Think of it this way, if your squad's enjoyment of Hiking Simulator 2013 gets interrupted by enemy fire, you're not going to just sit in the middle of the road or continue on the same path you were before. You will stop and take defensive positions. This is suppression.
As an outsider to this debate not particularly caring one way or another, I would like to say that neither side has presented compelling evidence from a reliable academic source, and in particular, the burden of doing so should be on the ones proposing the change.
Easy to implement this for players, but then you have to modify AI routines so they don't walk blindly into the rotors which I've seen happen in Ace. (Nothing ruins a good 2 hour rescue/escort mission like your charge walking face first into the extraction chopper rotor).
Additionally, easily implementable by the community.
May 9 2016
Confirmed. Was about to post this before I remembered to search for it. Reposting my writeup below for extra information since I've already written it anyway.

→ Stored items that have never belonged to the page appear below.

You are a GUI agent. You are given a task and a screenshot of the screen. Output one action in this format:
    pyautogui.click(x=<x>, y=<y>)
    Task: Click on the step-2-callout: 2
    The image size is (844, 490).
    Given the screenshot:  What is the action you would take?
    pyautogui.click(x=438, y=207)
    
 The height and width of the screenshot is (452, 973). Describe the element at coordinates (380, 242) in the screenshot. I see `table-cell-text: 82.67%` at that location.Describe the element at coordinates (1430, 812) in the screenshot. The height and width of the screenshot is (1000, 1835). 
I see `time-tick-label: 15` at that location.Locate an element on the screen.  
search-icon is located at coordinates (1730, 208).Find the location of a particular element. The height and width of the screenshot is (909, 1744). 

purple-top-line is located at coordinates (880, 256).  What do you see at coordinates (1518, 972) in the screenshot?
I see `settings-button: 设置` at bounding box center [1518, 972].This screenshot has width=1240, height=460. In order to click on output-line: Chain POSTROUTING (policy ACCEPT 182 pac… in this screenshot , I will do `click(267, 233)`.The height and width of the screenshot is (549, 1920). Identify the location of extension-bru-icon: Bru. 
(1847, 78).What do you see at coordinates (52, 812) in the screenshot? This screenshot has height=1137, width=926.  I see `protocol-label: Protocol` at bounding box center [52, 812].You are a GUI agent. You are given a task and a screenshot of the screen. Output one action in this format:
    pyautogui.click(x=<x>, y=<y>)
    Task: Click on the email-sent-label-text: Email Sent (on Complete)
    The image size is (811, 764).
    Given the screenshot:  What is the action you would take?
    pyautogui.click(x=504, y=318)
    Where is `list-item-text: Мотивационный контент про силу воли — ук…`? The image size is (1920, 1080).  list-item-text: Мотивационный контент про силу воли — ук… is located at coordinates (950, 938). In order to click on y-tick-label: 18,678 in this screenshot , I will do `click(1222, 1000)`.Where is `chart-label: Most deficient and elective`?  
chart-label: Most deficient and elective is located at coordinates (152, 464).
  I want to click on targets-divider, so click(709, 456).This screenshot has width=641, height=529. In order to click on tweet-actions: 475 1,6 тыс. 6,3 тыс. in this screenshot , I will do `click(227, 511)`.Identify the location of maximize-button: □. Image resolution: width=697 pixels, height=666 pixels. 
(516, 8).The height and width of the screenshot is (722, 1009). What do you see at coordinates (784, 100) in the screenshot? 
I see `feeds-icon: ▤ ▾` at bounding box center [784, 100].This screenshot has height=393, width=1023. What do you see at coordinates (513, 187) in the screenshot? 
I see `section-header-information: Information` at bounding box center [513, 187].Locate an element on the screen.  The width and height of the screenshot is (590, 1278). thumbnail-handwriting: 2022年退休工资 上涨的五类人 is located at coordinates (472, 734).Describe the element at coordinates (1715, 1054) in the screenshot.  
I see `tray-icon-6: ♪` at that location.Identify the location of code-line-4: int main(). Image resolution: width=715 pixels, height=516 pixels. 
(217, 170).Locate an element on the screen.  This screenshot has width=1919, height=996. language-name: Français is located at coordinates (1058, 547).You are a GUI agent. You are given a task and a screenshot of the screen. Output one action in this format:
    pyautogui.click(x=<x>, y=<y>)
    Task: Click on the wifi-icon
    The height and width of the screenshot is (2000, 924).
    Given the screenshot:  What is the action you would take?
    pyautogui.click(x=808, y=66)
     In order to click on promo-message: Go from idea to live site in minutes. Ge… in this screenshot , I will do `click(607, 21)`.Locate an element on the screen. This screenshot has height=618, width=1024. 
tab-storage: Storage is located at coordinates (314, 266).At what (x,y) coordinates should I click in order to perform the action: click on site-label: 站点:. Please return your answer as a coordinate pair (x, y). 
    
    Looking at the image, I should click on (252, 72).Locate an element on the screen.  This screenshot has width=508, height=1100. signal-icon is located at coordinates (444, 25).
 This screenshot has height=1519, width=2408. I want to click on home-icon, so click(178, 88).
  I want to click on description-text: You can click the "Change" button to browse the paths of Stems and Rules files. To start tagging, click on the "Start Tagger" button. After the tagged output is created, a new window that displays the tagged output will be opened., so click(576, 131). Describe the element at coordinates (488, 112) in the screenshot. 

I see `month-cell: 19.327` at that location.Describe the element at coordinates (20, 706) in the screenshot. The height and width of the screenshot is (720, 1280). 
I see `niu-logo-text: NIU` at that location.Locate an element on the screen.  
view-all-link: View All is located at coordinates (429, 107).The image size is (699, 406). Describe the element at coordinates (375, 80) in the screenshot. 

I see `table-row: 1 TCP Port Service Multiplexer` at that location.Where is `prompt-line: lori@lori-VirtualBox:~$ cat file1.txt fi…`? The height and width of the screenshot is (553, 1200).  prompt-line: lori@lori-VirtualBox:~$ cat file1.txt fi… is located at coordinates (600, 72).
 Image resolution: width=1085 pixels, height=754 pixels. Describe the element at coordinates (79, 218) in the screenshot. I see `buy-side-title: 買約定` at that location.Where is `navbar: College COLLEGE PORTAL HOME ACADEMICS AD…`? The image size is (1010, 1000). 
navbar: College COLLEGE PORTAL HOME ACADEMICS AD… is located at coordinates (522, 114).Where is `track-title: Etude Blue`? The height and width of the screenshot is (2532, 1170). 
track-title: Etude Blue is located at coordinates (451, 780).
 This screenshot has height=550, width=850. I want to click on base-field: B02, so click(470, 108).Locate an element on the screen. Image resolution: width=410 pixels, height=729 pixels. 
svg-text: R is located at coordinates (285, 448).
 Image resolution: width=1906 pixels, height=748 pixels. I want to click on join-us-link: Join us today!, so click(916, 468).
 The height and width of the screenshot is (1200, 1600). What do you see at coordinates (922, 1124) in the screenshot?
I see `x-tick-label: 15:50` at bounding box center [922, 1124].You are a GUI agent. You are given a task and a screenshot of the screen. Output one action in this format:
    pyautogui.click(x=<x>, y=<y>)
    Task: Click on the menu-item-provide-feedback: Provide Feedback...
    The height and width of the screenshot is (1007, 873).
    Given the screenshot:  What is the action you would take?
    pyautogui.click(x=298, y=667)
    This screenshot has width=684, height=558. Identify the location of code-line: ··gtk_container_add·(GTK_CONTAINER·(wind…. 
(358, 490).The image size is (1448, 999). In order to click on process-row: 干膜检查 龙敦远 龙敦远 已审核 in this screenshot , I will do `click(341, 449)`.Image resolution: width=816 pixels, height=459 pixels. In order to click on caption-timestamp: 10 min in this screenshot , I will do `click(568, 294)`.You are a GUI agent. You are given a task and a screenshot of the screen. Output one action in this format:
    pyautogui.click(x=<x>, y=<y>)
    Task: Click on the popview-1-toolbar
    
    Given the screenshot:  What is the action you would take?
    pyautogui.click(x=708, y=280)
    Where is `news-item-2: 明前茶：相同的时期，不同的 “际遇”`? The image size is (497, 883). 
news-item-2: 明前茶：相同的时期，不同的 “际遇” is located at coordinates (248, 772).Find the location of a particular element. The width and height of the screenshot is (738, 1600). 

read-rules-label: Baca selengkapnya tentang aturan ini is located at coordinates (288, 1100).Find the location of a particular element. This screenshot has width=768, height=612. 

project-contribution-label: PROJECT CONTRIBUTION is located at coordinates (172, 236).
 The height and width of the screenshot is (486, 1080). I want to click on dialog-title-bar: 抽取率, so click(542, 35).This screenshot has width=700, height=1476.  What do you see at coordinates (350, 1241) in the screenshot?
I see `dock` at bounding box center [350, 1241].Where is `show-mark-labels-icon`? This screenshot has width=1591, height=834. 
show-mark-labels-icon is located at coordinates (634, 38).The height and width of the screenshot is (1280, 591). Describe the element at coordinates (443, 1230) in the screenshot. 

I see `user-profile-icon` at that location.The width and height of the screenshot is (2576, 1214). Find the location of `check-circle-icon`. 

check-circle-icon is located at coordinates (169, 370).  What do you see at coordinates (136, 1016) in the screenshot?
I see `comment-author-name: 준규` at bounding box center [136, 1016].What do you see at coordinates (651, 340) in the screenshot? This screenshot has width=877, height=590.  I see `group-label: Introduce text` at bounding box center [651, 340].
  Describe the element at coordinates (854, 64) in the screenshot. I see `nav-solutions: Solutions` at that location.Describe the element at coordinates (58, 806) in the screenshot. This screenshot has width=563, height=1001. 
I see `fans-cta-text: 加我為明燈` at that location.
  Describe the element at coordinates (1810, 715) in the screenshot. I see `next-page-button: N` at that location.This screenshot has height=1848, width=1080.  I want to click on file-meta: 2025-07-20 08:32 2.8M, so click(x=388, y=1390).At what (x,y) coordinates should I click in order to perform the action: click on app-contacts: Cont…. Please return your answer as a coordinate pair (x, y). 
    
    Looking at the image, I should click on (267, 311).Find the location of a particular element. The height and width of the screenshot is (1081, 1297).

Description: Smoke emitted by smoke grenades passes through building walls unimpeded, allowing smoke to billow out the sides of buildings or into other rooms and vice versa.
Steps to reproduce: Spawn a soldier at 3010,6028 at grid 030060 facing azimuth 175 with smoke grenades in Agina Marina using the editor. Throw one of the smoke grenades next to a building wall either inside or outside and watch it billow out the other side. This works on other buildings as well, but this one has convenient large windows.
Add. Information: My gut programmer intuition tells me this is likely unfixable (at least not without a big performance hit or significant work), but reported for completeness.
While technically this would be a purely aesthetic feature, it's an aesthetic feature that has some rather unfortunate implications if not included. Arma2 had the excuse of women ostensibly being disbarred from the front lines at the time of release; not including this feature in Arma3 would strike a more sour note in both the general gaming public and the press.
Confirmed. Can reproduce every time.